EXCERPTED TEXT:
- - -
Ilias Kantzouris (Greek: Ηλίας Καντζούρης; born August 11, 1973) is a Greek professional basketball coach who is the current head coach of AEK Athens of the Greek Basket League and the Basketball Champions League.

Coaching career

Professional clubs
Kantzouris began his coaching career in 2000, as an assistant coach, with the Greek club Apollon Patras. He then worked as an assistant coach with the Greek clubs Near East, Aris Thessaloniki, and Sporting Athens. Following that, he worked as an assistant coach with the Greek clubs AEK Athens and Panellinios. 

He was an assistant coach with the Lithuanian League club, Žalgiris Kaunas, in the 2011–12 season. He was then an assistant coach with the Russian VTB United League club, UNICS Kazan, in the 2013–14 season. After that, he worked as an assistant for the German League club, Brose Bamberg, from 2014 to 2018.

Kantzouris then became the interim head coach of Brose Bamberg, after head coach Andrea Trinchieri was fired by the team, in February 2018. He worked as Brose's interim head coach, until the club hired Luca Banchi, as its new permanent head coach.
- - -
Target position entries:
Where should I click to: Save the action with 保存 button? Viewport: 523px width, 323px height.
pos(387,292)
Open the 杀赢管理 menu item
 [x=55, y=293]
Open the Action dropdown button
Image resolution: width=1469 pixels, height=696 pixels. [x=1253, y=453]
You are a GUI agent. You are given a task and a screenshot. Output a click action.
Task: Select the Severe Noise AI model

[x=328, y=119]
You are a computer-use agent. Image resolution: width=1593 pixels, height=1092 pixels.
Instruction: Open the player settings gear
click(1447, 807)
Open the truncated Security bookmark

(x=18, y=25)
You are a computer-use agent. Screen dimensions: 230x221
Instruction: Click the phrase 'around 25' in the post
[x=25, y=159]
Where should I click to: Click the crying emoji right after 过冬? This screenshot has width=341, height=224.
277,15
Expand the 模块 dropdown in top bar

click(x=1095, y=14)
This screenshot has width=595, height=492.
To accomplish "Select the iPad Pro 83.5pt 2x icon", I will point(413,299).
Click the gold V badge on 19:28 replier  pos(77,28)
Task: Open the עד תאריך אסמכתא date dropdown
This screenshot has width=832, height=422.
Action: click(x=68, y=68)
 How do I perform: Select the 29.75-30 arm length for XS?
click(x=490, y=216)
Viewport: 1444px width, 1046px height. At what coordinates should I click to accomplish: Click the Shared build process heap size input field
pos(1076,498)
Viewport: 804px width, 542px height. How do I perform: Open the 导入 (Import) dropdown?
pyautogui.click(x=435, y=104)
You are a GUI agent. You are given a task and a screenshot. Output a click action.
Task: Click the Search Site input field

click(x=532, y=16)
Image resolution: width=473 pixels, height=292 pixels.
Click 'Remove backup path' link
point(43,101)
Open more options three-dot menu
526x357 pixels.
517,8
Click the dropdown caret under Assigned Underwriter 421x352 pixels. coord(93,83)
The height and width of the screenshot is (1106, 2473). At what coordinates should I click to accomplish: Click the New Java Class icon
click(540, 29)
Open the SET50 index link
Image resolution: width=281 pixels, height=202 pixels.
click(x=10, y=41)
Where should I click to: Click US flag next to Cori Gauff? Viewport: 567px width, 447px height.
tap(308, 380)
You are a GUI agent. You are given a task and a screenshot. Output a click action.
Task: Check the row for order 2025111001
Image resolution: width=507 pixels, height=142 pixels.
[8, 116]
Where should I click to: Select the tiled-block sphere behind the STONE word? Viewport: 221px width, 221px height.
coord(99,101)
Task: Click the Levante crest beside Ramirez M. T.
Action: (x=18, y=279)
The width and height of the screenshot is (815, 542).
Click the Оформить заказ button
- - -
PROBLEMS TO WORK ON:
A. Summarize the Kantzouris biography in two sentences.
B. Write out the Kantzouris biography between "Ilias Kantzouris (Greek: Ηλίας" and "Basketball Champions League.", inclusive.
The entries are separate material with no connection to the Kantzouris biography.

CORRECT ANSWERS:
A. Ilias Kantzouris, born August 11, 1973, is a Greek professional basketball coach and the current head coach of AEK Athens of the Greek Basket League and the Basketball Champions League. He began as an assistant coach with Apollon Patras in 2000, later assisted clubs in Greece, Lithuania, Russia and Germany, and served as interim head coach of Brose Bamberg after Andrea Trinchieri was fired in February 2018.

B.
Ilias Kantzouris (Greek: Ηλίας Καντζούρης; born August 11, 1973) is a Greek professional basketball coach who is the current head coach of AEK Athens of the Greek Basket League and the Basketball Champions League.